#### SUPPLIED ENTRIES:
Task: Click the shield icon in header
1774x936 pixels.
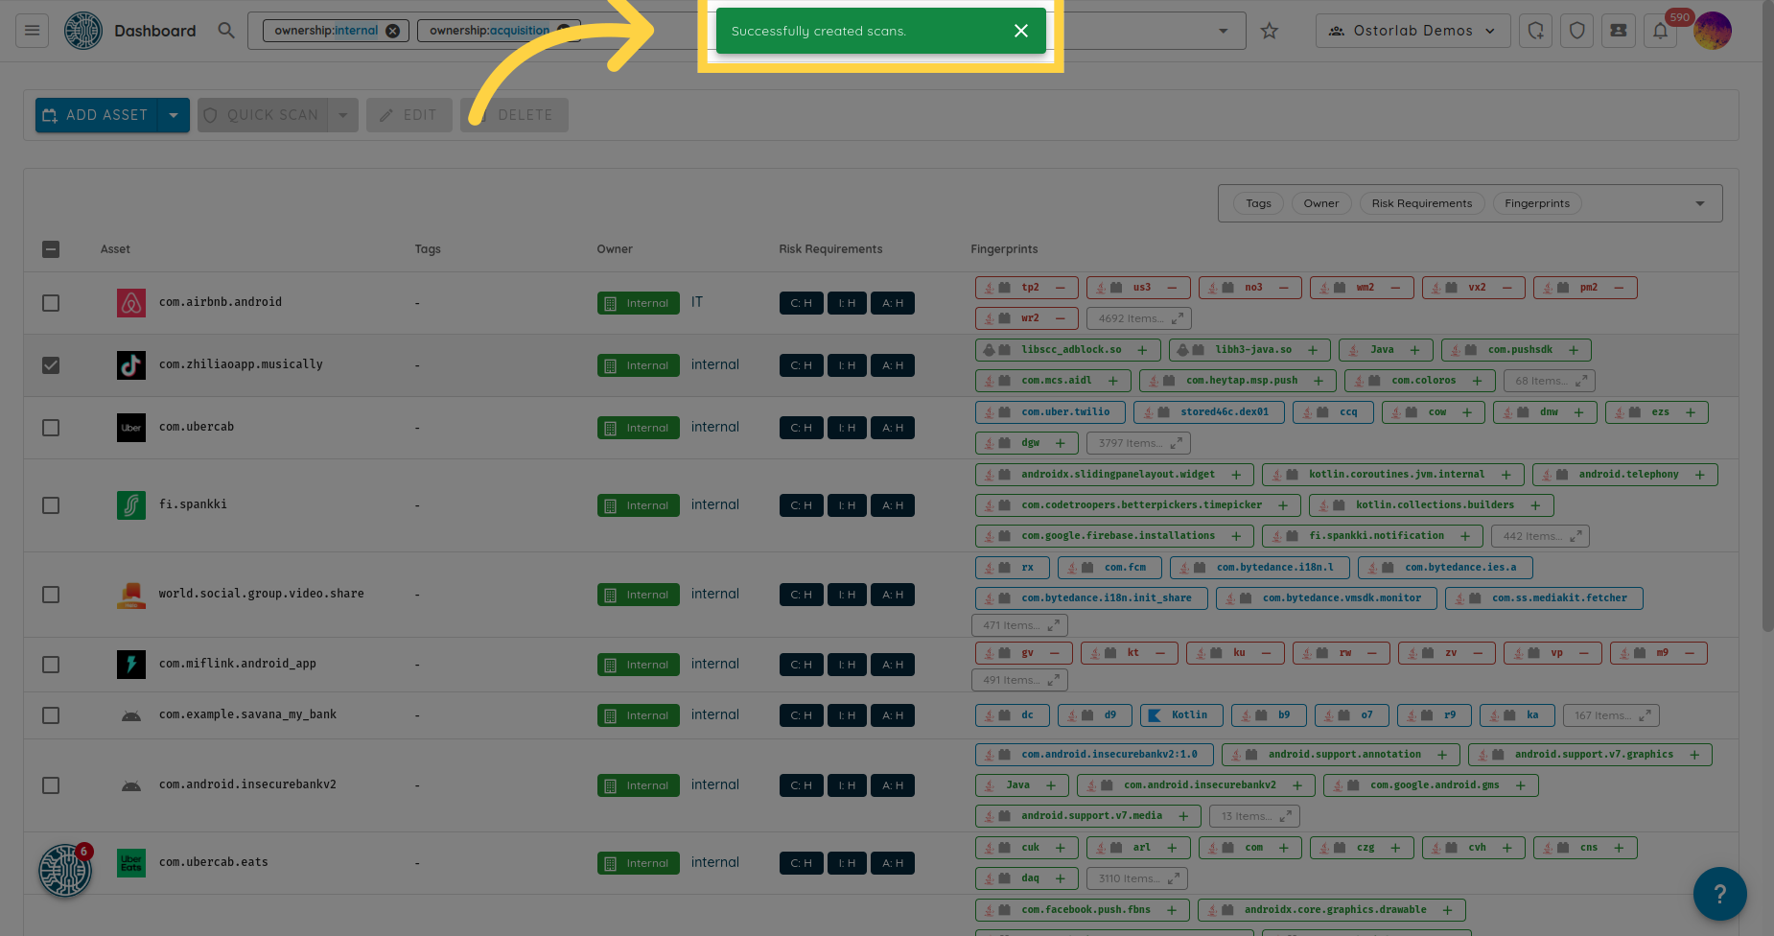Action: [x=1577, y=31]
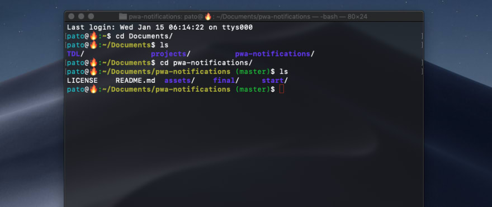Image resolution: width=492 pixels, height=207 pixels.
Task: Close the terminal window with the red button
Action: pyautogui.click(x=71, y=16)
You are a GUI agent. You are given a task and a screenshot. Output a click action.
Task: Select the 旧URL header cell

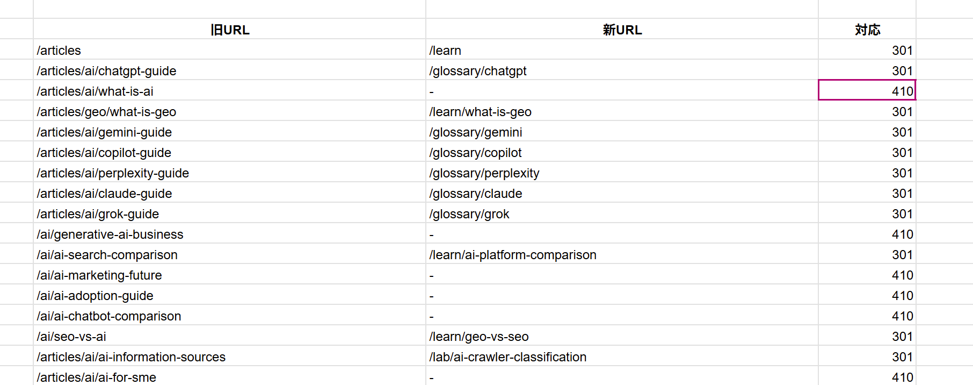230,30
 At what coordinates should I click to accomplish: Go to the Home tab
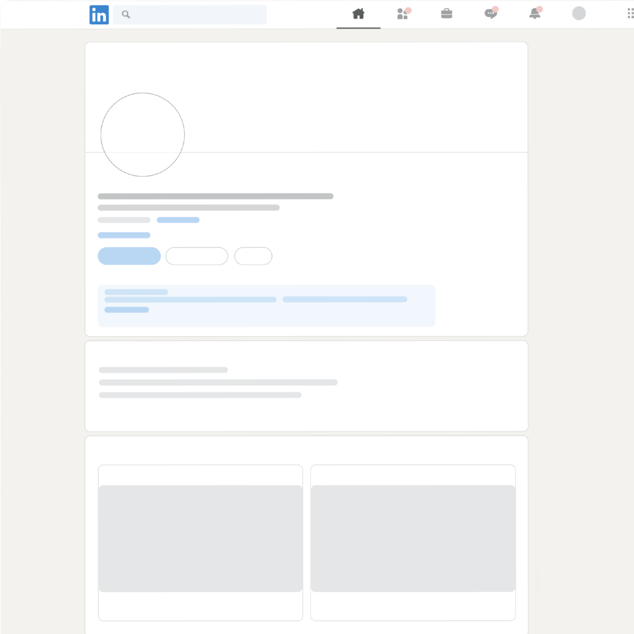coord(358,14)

...

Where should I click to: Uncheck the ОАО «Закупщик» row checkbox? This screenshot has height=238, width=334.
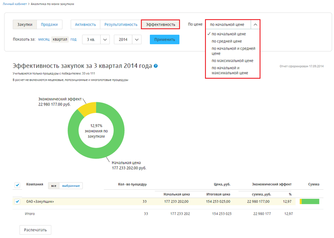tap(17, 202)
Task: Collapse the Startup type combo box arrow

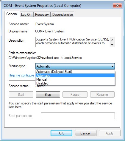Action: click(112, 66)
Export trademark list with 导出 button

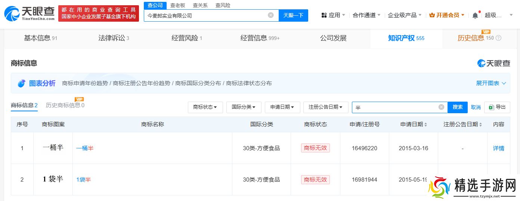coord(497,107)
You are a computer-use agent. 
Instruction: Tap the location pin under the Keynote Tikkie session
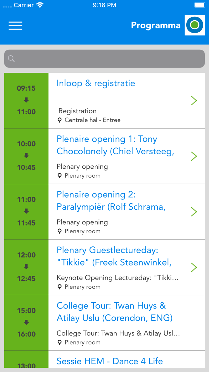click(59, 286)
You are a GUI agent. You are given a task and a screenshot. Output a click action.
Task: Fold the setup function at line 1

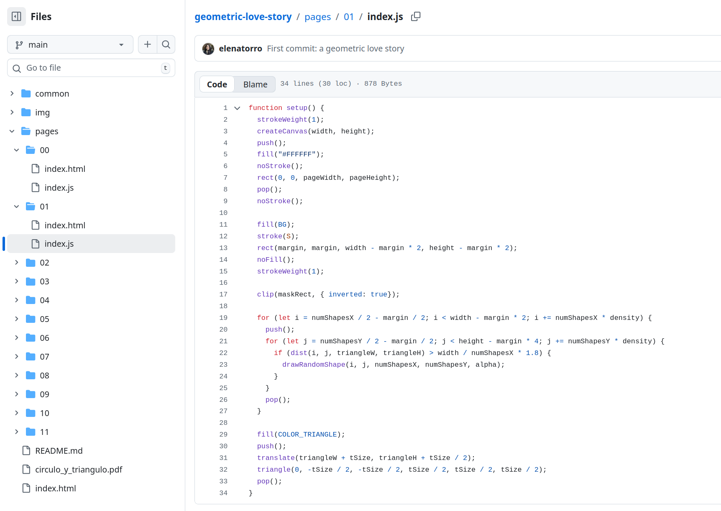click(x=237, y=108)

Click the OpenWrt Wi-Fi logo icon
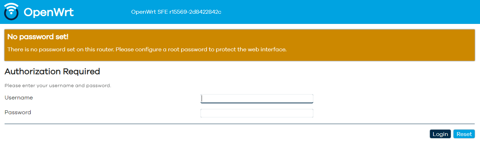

#### WHAT YOU HAVE TO DO:
Each line in the listing that contains "icon" should be returned.

#### SOLVED EXERCISE:
Task: Click the shield icon in header
Click the OpenWrt Wi-Fi logo icon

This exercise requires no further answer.